Physical, mental, and emotional benefits
Calmness, focus, centeredness, happiness, better health, and self-love are all benefits of meditation. It seems that as each year goes by, more and more research demonstrates the healing benefits of mindfulness or meditation for more and more things. Pain, mental illness, stress, and burnout is just a few of the things it can help with. Just google “research meditation” or “research mindfulness” and you’ll notice a plethora of information at your fingertips.
When I taught Dialectical Behavior Therapy (DBT) to teens and adults, mindfulness was a key component to this therapy. The main benefit of mindfulness in DBT is to help a person pause and connect with their thoughts & emotions and how they are using this information to interact with the world. Many other types of psychotherapy involving mindfulness have been created too, with the most famous probably being Mindfulness-Based Stress Reduction (MBSR) created by Jon-Kabat Zinn. In other psychotherapies, the word mindfulness is never mentioned, but it is used in practice to help a person connect to their emotions and bring awareness to thoughts.
If you’re on a spiritual path, meditation seems a key part in going deeper into one’s spiritual journey whether it be with a religion or a more general spiritual path. Meditation allows a person to connect beyond themselves to something on a much grander scale – God, the universe, specific religious individuals such as Jesus or Buddha, and more.
Where Do I Start (or restart)?
- Jon Kabat-Zinn’s book Wherever You Go, There You Are, was one of the books that inspired me to start meditation. It’s an easy read with short chapters. This book is especially helpful if you’re interested in the Physical, Mental, & Emotional benefits. If you’re a person who is interested in being mindful but doesn’t want to sit quietly in meditation, this book provides many other options. You can do anything mindfully. Really.
- Want a book that also captures the spiritual benefits? Michael A. Singer’s The Untethered Soul is succinct and you can tell from the depth and simplicity of this book that he is a seasoned meditator.
There are a lot of guided meditations available on YouTube, it can be a matter of trying a few to find your favourites.
- Tara Brach is my favourite person to listen to for a guided meditation. I love her voice and her variety of meditations. You can find many selections on her website or on YouTube.
There are many apps related to mindfulness and meditation. After not meditating for many months, I tried the 14-day trial with Headspace. This was a great way to hear if I liked the person’s voice for guided meditation and try out some of their meditations. When flying on Air Canada earlier this year I found some of their meditations available on the online entertainment system.

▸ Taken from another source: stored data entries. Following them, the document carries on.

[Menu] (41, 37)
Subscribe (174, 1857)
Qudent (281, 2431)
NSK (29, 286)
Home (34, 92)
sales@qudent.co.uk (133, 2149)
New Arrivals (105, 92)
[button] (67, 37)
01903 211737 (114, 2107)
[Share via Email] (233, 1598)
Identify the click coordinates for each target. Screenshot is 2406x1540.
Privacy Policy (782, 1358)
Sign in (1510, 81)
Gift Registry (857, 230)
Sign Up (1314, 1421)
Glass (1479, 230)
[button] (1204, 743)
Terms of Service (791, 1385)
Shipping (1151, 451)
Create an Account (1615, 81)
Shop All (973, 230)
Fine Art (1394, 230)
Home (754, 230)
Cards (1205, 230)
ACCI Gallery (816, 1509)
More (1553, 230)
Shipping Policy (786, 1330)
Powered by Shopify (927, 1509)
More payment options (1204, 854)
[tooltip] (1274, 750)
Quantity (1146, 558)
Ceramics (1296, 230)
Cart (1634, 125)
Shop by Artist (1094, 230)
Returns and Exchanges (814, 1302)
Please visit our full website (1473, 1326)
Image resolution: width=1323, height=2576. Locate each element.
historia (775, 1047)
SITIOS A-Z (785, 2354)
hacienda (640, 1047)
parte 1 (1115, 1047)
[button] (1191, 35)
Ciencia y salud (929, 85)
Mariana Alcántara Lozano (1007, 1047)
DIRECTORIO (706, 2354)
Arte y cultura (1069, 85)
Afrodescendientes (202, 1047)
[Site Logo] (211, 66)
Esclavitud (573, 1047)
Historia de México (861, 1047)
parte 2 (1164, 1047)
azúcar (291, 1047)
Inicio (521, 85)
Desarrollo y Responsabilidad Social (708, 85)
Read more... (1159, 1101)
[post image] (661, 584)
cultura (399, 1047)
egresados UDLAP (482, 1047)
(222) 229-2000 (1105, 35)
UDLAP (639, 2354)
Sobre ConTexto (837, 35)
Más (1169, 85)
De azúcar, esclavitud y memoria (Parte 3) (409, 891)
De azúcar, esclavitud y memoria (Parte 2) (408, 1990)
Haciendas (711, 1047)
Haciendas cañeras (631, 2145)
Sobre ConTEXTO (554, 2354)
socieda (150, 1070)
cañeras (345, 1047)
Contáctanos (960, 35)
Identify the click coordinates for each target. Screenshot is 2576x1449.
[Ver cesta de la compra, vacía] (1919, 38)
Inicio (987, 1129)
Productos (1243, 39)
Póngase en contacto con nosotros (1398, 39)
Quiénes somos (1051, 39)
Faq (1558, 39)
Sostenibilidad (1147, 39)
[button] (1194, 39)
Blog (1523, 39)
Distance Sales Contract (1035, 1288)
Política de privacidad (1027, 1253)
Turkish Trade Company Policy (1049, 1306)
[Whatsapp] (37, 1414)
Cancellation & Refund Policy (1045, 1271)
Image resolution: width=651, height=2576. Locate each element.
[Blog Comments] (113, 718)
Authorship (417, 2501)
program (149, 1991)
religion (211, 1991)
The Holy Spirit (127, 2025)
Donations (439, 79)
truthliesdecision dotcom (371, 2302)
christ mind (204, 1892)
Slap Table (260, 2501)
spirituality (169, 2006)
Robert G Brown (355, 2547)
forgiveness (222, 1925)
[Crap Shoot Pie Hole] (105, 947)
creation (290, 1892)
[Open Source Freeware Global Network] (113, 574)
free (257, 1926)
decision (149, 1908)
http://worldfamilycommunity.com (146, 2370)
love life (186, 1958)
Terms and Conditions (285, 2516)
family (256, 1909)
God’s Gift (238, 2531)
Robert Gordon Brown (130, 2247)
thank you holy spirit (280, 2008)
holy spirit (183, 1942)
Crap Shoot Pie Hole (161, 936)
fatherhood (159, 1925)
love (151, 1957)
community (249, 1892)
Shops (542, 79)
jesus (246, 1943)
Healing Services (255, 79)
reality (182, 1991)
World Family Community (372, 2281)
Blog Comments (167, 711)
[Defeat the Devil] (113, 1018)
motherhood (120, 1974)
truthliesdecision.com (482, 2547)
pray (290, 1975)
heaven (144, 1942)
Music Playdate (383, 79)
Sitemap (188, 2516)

After the 14-day trial I decided to buy a subscription for a year (They offer a great discount after you’ve completed the trial). I really appreciate the options to have a 1 minute or a 30-minute meditation. Also my screen can be dark and it can keep playing (unlike YouTube). Some days I’m happy if I meditated for 1 minute. Other days I want to meditate for a longer time. They also have great packages for different topics such as sleep, restlessness, worry and more.
If you notice in your life that it feels busy, even a few minutes of meditation a day can provide benefits of restoration and calm. Often between sessions with clients a take a few minutes to connect to myself and shift my energy from the past client to the next one.
I don’t use the word mindfulness in most of my sessions, but often I’m helping clients to connect with themselves in a deeper way to find the solutions that they seek. Many of us like to spend time in our minds, and while we would benefit from connecting with our bodies or our emotions, we are often not practiced at doing so. We are often on the move.
Thanks for reading, and I hope you found something to inspire you to start or restart your journey with meditation!
 Meditation is a form of mindfulness. There are many ways to be mindful without meditating, but meditation is a popular method of mindfulness.